*EXERCISE*: Report every line of the listing below in which the string "Besuchen" appears.

*RECORD EXTRACTS*:
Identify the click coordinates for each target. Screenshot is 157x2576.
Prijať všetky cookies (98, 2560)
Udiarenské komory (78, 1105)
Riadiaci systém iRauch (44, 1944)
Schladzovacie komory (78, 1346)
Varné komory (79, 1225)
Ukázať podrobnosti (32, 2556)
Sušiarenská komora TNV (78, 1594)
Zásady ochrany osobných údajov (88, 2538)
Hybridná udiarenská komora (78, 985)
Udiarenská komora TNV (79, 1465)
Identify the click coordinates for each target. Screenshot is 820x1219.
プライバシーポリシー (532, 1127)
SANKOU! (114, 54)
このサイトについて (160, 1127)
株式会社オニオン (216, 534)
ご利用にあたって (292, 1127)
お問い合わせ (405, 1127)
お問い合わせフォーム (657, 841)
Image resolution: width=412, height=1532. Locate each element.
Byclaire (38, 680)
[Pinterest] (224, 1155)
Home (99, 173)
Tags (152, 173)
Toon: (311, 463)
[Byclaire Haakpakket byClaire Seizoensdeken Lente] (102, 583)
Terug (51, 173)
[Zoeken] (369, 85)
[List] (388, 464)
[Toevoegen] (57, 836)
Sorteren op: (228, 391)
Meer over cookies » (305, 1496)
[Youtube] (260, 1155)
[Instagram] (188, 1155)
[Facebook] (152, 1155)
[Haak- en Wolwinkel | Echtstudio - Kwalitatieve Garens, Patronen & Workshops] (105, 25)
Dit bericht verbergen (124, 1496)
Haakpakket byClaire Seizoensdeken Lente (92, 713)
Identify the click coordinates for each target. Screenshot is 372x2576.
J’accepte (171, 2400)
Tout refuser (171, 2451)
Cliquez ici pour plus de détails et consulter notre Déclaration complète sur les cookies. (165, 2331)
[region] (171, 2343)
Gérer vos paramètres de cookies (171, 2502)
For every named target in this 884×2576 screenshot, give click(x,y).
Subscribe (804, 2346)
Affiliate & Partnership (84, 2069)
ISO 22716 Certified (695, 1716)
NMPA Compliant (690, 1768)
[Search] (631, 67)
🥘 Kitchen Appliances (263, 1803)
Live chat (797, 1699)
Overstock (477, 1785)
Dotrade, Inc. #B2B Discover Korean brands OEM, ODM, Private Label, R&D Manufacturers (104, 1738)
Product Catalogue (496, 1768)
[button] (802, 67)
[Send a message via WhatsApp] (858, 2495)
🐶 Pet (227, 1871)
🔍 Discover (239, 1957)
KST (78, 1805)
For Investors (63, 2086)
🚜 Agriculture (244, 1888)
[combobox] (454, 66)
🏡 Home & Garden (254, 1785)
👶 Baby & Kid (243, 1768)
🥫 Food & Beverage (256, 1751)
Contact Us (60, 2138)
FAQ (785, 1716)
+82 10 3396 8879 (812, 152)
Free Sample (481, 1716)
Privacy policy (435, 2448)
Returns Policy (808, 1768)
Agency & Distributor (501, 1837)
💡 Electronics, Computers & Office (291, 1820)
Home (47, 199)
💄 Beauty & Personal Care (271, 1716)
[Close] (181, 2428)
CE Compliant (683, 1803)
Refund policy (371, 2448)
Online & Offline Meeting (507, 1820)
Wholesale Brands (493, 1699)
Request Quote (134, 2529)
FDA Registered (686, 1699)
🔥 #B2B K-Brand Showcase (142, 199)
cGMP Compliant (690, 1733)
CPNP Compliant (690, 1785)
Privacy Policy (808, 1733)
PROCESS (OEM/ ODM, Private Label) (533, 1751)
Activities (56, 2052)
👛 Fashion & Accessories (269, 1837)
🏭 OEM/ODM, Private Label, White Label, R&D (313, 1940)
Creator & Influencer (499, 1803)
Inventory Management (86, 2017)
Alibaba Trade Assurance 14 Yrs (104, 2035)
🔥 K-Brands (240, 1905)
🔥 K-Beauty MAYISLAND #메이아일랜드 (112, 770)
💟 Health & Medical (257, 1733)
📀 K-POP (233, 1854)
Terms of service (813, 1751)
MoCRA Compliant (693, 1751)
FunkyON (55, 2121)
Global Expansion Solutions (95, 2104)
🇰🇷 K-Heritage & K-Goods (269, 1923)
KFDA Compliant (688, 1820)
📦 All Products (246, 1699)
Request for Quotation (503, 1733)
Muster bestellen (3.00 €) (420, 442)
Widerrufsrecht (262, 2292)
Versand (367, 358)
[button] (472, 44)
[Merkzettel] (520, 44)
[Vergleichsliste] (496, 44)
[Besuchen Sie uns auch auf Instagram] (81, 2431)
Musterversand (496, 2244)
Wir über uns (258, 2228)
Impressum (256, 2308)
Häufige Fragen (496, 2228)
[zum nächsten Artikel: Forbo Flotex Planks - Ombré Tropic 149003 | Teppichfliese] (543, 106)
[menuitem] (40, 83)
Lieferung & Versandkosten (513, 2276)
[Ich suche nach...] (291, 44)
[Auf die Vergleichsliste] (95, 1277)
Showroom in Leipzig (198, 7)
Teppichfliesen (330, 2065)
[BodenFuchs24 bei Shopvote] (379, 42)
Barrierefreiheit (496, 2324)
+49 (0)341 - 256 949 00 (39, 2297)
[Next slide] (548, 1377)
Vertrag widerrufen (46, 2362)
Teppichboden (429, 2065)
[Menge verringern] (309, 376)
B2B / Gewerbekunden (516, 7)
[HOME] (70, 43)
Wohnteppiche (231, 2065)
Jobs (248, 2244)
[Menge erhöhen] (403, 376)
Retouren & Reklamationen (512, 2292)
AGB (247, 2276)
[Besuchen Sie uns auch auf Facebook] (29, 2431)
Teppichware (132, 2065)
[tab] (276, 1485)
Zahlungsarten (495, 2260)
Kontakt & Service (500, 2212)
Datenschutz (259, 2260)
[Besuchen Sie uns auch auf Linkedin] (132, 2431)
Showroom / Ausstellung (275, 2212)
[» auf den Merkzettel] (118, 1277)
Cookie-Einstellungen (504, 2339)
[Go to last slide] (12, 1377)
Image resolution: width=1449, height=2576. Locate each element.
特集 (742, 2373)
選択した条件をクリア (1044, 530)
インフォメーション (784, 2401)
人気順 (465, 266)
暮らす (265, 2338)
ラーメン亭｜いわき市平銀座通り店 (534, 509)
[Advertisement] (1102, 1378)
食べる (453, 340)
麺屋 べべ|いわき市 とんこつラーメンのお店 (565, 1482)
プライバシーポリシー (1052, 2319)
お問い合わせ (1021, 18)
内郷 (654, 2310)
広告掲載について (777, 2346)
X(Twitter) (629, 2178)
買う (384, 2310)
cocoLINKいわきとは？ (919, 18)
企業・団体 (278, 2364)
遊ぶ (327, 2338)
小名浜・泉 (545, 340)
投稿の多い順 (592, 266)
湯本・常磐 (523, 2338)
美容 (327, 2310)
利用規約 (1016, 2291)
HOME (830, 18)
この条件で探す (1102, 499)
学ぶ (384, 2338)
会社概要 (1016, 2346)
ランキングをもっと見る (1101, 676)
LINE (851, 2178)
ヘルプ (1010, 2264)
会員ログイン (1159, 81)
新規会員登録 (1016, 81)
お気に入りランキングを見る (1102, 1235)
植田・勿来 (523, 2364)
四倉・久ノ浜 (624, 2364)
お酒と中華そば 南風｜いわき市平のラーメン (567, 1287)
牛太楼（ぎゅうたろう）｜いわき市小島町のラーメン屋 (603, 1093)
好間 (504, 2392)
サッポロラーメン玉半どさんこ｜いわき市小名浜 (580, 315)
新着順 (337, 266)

*SOLVED EXERCISE*:
[Besuchen Sie uns auch auf Instagram] (81, 2431)
[Besuchen Sie uns auch auf Facebook] (29, 2431)
[Besuchen Sie uns auch auf Linkedin] (132, 2431)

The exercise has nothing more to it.